Melville did not appear to hear him, instead steadily regarding Eliza, who became horribly aware of her own tear-filled eyes and the redness of her face. She opened her mouth to reassure Melville, to lie, but found she could not.

“Perhaps you could call at a different time,” Somerset said, in a voice that would have been polite had it not been so very loud. “Lady Somerset and I were just in the midst of a rather personal discussion.”

“Perhaps it is one I ought join,” Melville said, setting his jaw. “Could we have some tea, Perkins? Calm the nerves.”

“Yes, my lord,” Perkins said, withdrawing slowly. He did not close the door after himself.

“Melville, you appear not to have understood me. I was politely requesting you leave,” Somerset said.

“Yes, I understand,” Melville said. “You see, I was politely refusing. I shall remain until Lady Somerset requests I do otherwise.”

Somerset laughed again.

“You seek to protect her? You?” Somerset said.

“Somerset!” Eliza protested. “Melville does not deserve such rudeness.”

“You might think differently, if you knew what I had just discovered about Melville,” Somerset said. Then, looking directly at Melville: “Well?”

“What do you want, Somerset?” Melville demanded, his voice rising a little from its amused calm.

“Do you pretend not to know to what I am referring?”

“I’m sure I could guess,” Melville said, “if you wish to quiz me again.”

“Joke away, my lord,” Somerset said. “I do not think you will find her such an easy audience once she knows.”

Melville’s mouth snapped shut. For once, he did not have a witty retort to offer.

“I wish you would cease speaking in such riddles!” Eliza said loudly. “Will you just tell me what you wish to say?”

“Would you like to, or shall I?” Somerset asked, with horrible politeness.

“My lady,” Melville said, taking a step toward Eliza and holding his hands out entreatingly, “I do have something to tell you—something I ought to have told you long ago—but you must know, it does not truly change anything between us. I still feel—”

He sent a foul look toward Somerset, as if suddenly furious to have him in the room with them.

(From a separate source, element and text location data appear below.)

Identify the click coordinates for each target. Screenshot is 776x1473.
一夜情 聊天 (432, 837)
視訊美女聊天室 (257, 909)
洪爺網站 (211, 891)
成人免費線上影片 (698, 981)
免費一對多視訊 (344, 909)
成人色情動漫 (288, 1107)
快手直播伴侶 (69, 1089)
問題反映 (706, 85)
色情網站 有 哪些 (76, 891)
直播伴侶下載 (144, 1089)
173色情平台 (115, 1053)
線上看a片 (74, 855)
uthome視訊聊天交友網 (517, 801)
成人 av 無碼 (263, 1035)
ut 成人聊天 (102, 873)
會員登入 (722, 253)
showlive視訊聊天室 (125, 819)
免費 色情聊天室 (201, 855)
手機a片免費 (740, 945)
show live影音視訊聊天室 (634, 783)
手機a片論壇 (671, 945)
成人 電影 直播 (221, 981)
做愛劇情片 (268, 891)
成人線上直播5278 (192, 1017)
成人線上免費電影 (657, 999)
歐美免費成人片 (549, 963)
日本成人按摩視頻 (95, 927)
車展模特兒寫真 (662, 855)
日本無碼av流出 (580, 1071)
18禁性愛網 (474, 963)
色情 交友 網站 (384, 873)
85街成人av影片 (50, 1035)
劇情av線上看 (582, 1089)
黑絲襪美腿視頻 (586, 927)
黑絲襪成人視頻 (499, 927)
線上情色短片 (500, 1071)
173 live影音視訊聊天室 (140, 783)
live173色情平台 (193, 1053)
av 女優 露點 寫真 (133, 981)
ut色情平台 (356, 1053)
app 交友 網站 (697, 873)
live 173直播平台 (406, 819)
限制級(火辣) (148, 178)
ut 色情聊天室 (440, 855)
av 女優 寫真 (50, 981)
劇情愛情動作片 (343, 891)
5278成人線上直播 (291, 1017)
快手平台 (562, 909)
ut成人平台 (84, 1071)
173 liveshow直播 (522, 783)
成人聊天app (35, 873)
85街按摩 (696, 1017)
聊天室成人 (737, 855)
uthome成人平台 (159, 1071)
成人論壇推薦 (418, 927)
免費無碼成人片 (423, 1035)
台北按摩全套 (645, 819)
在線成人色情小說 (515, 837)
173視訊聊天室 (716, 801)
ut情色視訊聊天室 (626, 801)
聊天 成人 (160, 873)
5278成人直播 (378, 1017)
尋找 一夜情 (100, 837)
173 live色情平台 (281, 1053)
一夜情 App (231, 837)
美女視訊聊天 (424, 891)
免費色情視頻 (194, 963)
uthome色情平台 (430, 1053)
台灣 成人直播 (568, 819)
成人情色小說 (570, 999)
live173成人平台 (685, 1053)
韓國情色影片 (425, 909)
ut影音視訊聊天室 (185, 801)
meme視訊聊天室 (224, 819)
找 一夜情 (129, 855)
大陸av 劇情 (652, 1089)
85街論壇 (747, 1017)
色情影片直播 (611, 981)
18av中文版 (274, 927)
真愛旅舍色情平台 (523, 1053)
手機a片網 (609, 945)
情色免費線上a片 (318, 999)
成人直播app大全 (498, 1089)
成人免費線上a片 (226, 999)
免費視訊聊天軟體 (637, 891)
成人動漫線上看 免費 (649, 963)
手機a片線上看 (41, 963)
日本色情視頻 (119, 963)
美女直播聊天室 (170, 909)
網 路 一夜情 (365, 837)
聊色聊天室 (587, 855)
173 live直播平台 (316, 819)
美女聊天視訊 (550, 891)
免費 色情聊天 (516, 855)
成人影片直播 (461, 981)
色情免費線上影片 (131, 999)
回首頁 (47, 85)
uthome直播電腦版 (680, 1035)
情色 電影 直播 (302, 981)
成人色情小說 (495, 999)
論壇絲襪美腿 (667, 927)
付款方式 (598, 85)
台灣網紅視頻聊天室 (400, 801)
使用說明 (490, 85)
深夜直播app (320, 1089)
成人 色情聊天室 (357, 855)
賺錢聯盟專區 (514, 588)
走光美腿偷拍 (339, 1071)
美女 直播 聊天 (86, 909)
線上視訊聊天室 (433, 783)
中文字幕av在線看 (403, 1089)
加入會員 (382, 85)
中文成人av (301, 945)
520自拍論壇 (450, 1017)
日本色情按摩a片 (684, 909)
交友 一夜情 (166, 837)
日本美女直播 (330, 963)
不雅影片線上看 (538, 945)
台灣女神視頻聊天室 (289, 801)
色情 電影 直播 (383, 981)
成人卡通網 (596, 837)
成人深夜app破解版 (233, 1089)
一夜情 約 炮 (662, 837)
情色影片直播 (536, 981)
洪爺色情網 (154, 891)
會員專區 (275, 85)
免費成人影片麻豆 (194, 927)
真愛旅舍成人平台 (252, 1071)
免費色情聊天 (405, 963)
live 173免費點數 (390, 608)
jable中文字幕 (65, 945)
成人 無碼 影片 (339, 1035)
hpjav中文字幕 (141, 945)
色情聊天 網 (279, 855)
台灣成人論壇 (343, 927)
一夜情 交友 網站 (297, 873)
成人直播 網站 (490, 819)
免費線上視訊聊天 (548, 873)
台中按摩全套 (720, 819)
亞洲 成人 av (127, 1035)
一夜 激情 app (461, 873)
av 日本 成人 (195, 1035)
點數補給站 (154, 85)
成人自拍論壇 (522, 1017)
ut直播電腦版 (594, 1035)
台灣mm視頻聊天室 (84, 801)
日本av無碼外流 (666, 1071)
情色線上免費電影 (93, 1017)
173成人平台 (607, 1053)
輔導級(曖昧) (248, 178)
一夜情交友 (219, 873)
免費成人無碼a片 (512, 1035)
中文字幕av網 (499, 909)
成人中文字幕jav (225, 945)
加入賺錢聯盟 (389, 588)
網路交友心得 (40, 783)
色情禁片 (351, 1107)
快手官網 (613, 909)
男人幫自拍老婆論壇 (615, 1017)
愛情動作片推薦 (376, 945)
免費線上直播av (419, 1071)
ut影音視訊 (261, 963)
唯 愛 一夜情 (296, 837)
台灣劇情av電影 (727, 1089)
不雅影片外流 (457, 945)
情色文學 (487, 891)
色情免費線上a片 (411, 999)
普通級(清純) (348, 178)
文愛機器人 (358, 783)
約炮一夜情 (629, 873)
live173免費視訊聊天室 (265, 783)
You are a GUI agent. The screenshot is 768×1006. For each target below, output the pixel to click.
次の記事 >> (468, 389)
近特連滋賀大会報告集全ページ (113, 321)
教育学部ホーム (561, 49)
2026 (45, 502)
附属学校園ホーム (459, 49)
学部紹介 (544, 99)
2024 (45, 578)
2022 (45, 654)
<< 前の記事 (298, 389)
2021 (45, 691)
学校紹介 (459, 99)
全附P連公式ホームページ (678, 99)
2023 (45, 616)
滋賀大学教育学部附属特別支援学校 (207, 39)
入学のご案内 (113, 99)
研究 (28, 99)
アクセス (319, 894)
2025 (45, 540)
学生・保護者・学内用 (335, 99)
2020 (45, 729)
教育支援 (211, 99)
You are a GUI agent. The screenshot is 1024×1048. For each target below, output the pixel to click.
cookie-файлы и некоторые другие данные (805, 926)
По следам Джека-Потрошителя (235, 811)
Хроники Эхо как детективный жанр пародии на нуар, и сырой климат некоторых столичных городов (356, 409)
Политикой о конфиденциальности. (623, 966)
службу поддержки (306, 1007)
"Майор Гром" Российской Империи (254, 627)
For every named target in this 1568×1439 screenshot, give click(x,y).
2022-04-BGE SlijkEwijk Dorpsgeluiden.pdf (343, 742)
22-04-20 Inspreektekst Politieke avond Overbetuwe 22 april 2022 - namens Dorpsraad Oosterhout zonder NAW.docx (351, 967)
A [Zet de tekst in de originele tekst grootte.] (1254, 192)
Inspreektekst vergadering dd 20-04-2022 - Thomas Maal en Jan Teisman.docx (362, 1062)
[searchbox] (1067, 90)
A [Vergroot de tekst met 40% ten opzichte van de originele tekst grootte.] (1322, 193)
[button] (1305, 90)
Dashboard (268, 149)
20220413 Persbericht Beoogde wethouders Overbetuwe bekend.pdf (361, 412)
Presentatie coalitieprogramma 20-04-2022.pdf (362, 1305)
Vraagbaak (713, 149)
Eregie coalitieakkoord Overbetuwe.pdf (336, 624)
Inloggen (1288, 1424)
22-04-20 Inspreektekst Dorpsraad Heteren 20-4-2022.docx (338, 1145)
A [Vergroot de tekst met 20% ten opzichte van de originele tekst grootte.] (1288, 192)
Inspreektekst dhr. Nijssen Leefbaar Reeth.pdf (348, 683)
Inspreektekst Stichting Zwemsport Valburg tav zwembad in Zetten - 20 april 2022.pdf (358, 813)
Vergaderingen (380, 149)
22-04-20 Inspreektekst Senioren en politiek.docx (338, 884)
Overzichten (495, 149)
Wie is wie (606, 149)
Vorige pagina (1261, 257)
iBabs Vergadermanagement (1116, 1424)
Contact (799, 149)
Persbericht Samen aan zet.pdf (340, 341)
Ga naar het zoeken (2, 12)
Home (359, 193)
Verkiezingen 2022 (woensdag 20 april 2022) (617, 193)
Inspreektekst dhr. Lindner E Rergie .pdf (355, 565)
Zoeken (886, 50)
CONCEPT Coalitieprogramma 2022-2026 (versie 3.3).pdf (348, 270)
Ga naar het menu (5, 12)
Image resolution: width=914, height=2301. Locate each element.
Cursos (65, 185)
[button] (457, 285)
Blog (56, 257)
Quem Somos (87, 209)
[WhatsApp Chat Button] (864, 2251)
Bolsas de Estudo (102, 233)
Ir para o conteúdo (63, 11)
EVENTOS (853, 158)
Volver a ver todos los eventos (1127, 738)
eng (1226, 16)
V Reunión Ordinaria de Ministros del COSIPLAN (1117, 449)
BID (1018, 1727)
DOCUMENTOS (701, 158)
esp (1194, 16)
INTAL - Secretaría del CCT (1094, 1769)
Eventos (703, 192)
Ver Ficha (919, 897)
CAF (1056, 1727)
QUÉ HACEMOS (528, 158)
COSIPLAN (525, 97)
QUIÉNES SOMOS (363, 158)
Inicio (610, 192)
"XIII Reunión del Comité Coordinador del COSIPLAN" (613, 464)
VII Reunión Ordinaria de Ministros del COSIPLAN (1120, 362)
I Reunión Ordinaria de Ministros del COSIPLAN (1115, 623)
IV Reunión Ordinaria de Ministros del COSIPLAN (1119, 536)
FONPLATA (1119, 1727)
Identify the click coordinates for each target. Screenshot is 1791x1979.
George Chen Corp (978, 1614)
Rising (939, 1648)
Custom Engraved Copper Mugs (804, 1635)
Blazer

“I came here tonight to—to tell you how I felt, and make a clean breast of everything,” he said, and there was a strange note of urgency in his voice. “I swear that was my intention.”

“What on earth is going on?” Eliza said slowly. She had assumed that Somerset meant to inform Eliza of Lady Paulet, but then Melville—having already referenced the affair—would surely not appear so rattled. It was the most perturbed she had ever seen him.

“Do hurry up, Melville,” Somerset said impatiently.

Melville took in a breath, then swallowed—apparently, for the very first time in his life, utterly lost for words.

“Oh, enough of this,” Somerset said impatiently. “Eliza, Melville was sent to Bath by my sister. He was employed by her to embroil you in a scandal. To ruin you.”